● **Exercise requirements**
Using the extract on the launch of EF's 2017 index, list everyone it says attended the pre-launch event at the Houses of Parliament.

● **Extract**
##############################

EF launched the 2017 index with global events, including a pre-launch event at the Houses of Parliament in London, which was attended by MPs, leaders in the UK ELT sector, and the author Sebastian Faulks, who presented a brief potted history of the English language.
The launch in Westminster aimed to demonstrate “how important English is for the UK, as the country looks to strengthen global relationships,” EF said in a statement.
“Absolutely it starts with teachers”
EF’s vice president Christopher McCormick went further, mentioning Brexit by name, and firmly stating that the UK’s exit from the European Union can be an opportunity, as much as a moment of uncertainty.
“As we head towards Brexit, we know that a relationship with other countries will depend on our ability to communicate across borders.” he told the attentive crowd.
“It’s an opportunity for the UK to champion the English language, as a way to reach across borders, to foster collaboration, and help to change people’s lives,” McCormick added.
Though the EPI revealed new insights into the way English is understood around the world, there were some consistencies in this year’s report too.

##############################

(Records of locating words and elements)

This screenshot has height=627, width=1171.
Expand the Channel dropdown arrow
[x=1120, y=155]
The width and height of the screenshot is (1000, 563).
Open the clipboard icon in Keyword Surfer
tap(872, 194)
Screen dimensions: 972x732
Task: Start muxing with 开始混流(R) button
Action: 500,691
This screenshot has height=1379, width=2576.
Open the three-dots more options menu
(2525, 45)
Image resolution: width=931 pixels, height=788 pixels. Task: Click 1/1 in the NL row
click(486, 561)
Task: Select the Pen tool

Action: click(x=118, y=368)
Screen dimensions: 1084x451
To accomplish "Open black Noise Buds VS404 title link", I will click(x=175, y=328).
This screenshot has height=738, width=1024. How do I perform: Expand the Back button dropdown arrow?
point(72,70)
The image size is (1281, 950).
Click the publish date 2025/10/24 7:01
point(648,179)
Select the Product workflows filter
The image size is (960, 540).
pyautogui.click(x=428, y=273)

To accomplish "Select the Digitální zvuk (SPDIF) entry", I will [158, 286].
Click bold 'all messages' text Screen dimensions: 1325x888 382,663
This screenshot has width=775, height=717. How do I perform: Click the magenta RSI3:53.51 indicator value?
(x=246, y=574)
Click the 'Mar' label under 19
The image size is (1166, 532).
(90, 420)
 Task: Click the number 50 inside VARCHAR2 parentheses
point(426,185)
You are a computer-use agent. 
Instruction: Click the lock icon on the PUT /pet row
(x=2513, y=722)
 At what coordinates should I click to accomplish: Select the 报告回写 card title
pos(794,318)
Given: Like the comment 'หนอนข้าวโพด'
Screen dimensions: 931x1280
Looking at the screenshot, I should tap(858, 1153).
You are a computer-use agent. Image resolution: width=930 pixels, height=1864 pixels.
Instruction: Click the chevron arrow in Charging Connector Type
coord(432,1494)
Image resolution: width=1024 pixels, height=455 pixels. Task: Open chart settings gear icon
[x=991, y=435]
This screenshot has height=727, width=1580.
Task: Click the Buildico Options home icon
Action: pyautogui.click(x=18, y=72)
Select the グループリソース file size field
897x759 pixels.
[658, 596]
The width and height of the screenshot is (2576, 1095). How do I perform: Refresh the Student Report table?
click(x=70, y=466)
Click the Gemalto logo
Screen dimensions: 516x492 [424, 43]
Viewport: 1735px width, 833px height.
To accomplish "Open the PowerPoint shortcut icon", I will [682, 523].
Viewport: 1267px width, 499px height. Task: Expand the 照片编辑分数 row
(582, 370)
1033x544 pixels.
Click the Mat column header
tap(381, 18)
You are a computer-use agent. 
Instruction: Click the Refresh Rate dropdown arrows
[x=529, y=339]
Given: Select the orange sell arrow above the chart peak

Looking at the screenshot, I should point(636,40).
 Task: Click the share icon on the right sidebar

##############################

● **Expected output**
- MPs
- Leaders in the UK ELT sector
- The author Sebastian Faulks